CHAPTER V. THE ROMAN CONSTITUTION.
The Roman constitution, as gradually developed by the necessities and crises which arose, is a wonderful monument of human wisdom. The people were not ground down. They had rights which they never relinquished; and they constantly gained new privileges, as they were prepared to appreciate them, or as they were in danger of subjection by the governing classes. They never had the ascendency, but they enjoyed renewed and increasing power, until they were strong enough to tempt aristocratic demagogues and successful generals. When Caesar condescended to flatter the people, they had become a power, but a power incapable of holding its own, or using it for the welfare of the state. Then it was subverted, as Napoleon rode into absolute dominion over the bridge which the Revolution had built. And the Roman constitution was remarkable, not only because it prevented a degrading subjection of the masses, even while it refused them the rights of government, but because it maintained a balance among the governing classes themselves, and restricted the usurpations of powerful families, as well as military heroes. For nearly five hundred years, not a man arose whom the Romans feared, or whom they could not control - whom they could not at any time have hurled from the Tarpeian rock had he contemplated the subversion, I will not say of the liberties of the people, but of the constitution which made the aristocracy supreme. There were ambitious and unscrupulous men, doubtless, among those fortunate generals whom the Senate snubbed, and whom the people adored. But, great as they were in war, and powerful from family interest and vast wealth, no one of them ever dared to make himself supreme until Caesar passed the Rubicon - not Scipio, crowned with the laurels which he had taken from the head of Hannibal; not Marius, fresh from his great victories over the barbaric hosts of northern Europe; not even Sulla, after his magnificent conquests in the east, and his triumph over all the parties and factions which democracy raised against him. Pompey may have contemplated what it was the fortune of Caesar to secure. But that pompous magnate could have succeeded only by using the watchwords and practicing the acts to which none but a demagogue could have stooped. Before his time, at least for fifty years, there were too many men in the Senate who had the spirit of Cato, of Cicero, and of Brutus.

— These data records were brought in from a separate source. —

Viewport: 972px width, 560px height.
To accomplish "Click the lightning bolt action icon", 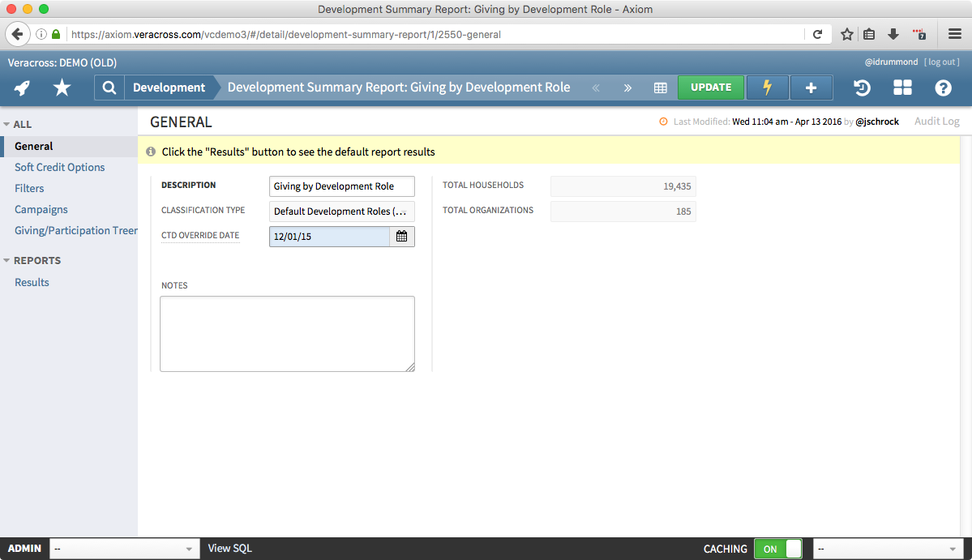I will coord(767,88).
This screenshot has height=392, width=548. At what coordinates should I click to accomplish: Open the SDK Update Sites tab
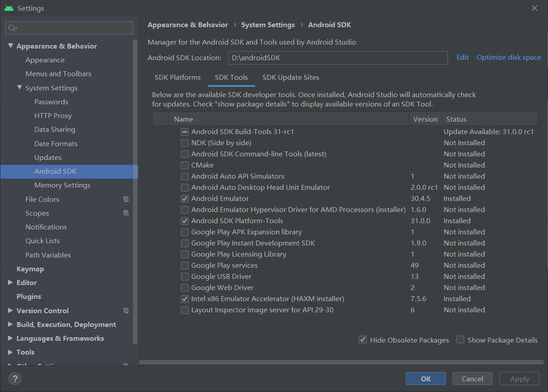pos(290,77)
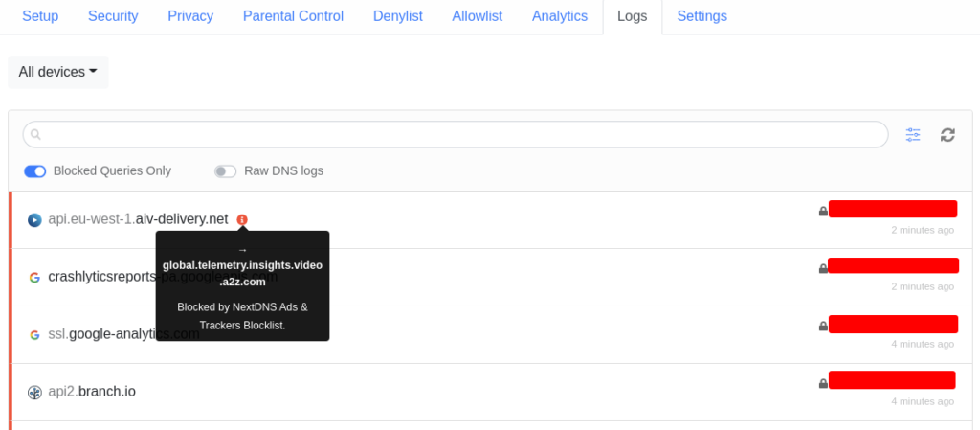Enable the Raw DNS logs toggle
Image resolution: width=980 pixels, height=430 pixels.
(x=226, y=171)
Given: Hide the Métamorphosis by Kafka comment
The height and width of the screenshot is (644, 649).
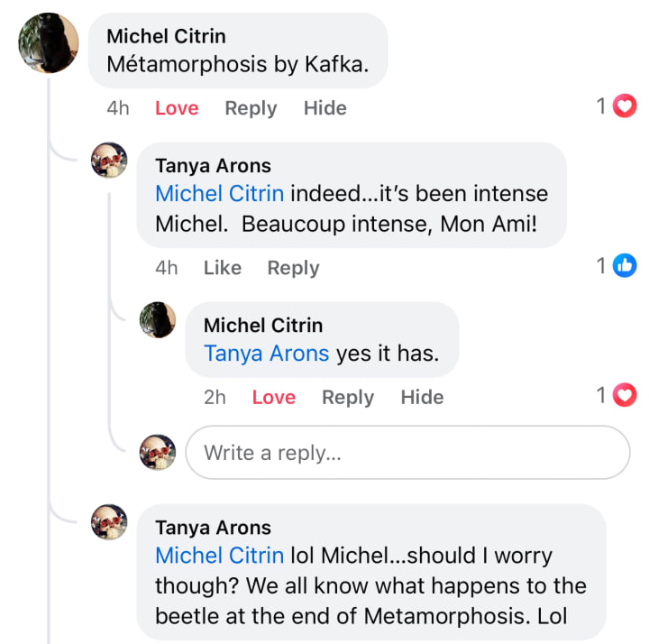Looking at the screenshot, I should tap(325, 108).
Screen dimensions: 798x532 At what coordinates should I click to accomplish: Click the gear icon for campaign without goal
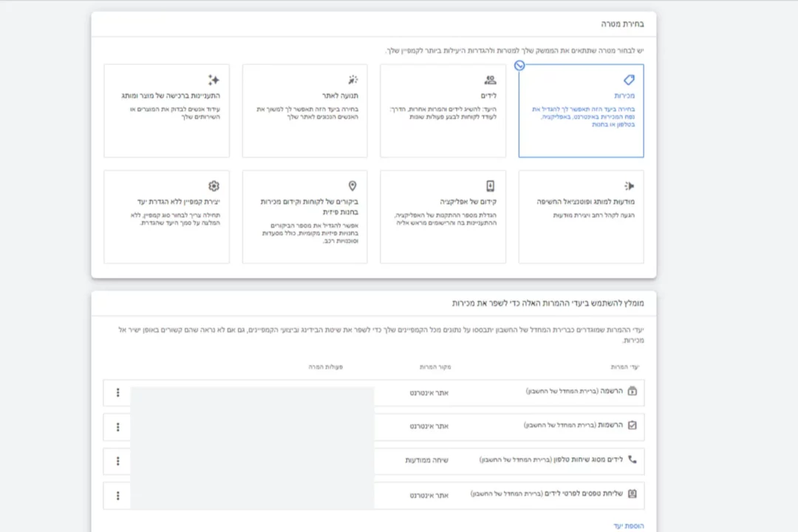214,186
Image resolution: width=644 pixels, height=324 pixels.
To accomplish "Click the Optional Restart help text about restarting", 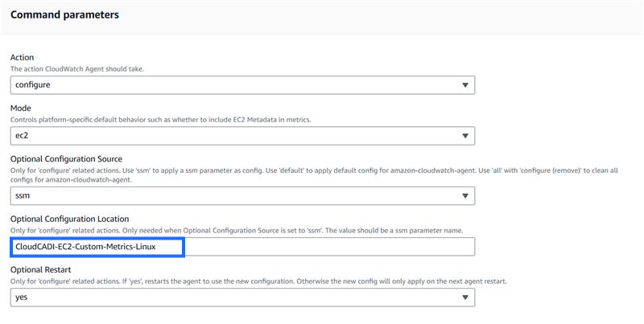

[Effects of imperial rule.]
But, tempora mutantur. When the Senate was made up of men whom great generals selected, whether aristocratic sycophants or rich plebeians; when the tribunes played into the hands of the very men whom they were created to oppose; when the high priest of a people, originally religious, was chosen without regard to either moral or religious considerations, but purely political; when the high offices of the state were filled by senators who had never seen military life except for some brief campaign; when factions and parties set old customs aside; when the most aristocratic nobles sought entrance into plebeian ranks in order, like Mirabeau, to steal the few offices which the people controlled, and when the people, mad and fierce from demoralizing spectacles, raised mobs and subverted law, then the constitution, under which the Romans had advanced to the conquest of the world, became subverted. Under the emperors, there was no constitution. They controlled the Senate, the army, the tribunals of the law, the distant provinces, the city itself, and regulated taxes and imposed burdens, and appointed to high offices whomever they wished. The Senate lost its independence, the courts their justice, the army its spirit, and the people their hopes. Yet the old form remained. The Senate met as in the days of the Gracchi. There were consuls and praetors still. But it was merely equites or rich men who filled the senatorial benches - tools of the emperor, as were all the officers of the state. The government of nobles was succeeded by the government of emperors who, in their turn, were too often the tools of favorites, or of praetorian guards, until the assassin's dagger cut short their days.